Mexican politician and general (1873–1937)

Luís Medina Barrón was a Mexican General who was most notable for his participation in the Battle of Zacatecas during the Mexican Revolution.

==Biography==
Barrón was born in Jerez de García Salinas, Zacatecas, on September 30, 1871, to Urbano Medina and Josefa Barrón. He began his military career at the age of 17 with the rank of second lieutenant in the infantry. For many years, he was active in the auxiliary forces of the state. He accompanied Governor Rafael Izábal during the Yaqui Wars and in all the expeditions he organized against the rebellious Indians. He was promoted to major and obtained the command of the 11th Rural Corps of the Federation.

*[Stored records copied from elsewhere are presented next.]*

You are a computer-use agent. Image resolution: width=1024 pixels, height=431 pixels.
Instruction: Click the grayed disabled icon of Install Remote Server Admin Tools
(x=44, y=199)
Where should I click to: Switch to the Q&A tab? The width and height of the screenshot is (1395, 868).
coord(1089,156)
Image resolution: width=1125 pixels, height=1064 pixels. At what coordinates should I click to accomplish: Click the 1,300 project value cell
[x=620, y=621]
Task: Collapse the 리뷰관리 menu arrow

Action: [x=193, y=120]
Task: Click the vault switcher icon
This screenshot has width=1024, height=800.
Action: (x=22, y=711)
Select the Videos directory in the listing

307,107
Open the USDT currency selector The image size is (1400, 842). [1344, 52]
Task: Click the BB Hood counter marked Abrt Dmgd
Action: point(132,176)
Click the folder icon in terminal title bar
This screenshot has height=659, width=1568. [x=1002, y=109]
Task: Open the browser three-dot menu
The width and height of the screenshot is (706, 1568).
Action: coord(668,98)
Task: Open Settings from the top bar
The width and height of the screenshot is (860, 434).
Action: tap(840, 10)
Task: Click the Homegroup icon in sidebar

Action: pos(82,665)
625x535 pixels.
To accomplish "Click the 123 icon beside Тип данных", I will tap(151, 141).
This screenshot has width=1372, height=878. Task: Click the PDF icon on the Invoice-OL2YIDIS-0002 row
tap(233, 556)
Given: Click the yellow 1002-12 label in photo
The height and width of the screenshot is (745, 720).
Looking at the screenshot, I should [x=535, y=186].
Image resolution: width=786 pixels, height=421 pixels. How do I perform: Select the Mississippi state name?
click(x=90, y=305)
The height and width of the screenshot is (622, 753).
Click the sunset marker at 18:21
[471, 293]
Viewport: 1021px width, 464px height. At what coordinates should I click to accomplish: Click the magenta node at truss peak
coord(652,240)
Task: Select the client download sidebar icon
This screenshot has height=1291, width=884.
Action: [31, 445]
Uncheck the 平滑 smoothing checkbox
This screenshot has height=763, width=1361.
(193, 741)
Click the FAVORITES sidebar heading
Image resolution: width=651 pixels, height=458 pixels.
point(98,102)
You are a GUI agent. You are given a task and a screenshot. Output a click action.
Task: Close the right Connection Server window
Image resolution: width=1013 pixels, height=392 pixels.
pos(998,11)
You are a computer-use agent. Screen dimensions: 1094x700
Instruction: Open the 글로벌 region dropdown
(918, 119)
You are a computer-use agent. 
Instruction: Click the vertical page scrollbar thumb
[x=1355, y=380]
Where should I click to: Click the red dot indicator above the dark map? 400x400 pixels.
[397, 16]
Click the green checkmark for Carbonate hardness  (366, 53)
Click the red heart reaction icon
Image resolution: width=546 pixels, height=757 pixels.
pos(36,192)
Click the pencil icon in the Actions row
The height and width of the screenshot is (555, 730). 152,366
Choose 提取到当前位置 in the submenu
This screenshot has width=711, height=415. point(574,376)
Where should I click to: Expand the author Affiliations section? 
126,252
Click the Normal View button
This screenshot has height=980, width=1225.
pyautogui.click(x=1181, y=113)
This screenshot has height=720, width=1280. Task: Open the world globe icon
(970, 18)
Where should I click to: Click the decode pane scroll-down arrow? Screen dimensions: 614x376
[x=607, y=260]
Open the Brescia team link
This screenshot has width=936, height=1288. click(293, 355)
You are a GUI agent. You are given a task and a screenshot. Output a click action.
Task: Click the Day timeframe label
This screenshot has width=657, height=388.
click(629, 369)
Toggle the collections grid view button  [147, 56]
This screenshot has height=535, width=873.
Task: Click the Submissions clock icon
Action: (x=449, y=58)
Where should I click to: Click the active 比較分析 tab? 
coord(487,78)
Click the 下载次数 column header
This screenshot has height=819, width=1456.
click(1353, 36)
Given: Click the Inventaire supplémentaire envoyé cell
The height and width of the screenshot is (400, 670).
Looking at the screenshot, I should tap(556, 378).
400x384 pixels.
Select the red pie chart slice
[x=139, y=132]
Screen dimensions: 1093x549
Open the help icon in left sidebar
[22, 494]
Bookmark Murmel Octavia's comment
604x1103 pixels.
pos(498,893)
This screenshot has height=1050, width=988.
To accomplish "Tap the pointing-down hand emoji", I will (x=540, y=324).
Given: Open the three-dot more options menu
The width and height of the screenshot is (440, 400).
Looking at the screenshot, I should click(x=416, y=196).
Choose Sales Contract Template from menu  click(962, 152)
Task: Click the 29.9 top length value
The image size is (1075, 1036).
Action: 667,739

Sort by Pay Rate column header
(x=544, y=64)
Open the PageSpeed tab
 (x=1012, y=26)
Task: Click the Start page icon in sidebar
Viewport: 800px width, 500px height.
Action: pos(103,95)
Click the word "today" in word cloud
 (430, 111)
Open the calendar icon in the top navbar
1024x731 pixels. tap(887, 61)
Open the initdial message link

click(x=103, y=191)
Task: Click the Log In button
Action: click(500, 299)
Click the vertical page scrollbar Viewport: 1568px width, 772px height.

With the beginning of the Mexican Revolution, he operated in the Sierra de Chihuahua, fighting in Batopilas and Agua Prieta and gaining promotion to lieutenant colonel. He later commanded the 8th Rural Corps. He fought the Zapatistas in Morelos in 1911 during the León de la Barra government. As a brigadier, he returned to Zacatecas in April 1913 with the command of a brigade of the Rural Corps, a new formation that had been created to fight the Constitutionalist Revolution and consisting of battalions 39 and 52, 400 Mexican volunteers, 150 volunteers from Xico, and 2 batteries. The Corps also attended the battles of Santa Rosa and Santa María in which the federalists were defeated. Barrón was promoted to Brigadier General.

On February 20, 1914 he was appointed governor of the state of Zacatecas, and that June he participated in the Battle of Zacatecas. After Pánfilo Natera was demoted, Barrón was promoted to divisionary general; however, he was defeated and evicted by the División del Norte of Pancho Villa. In a message to General Victoriano Huerta, he informed him of the defeat: "The Plaza de Zacatecas fell with blood and fire, annihilating the entire garrison."

Between 1917 and 1920 he fought against the Carrancistas, joining the Felicistas that operated in Veracruz. He seconded the Agua Prieta Plan and was promoted to General. He served several years in the Mexican consular service. He died on April 27, 1937 in Mexico City and was buried in the French Pantheon.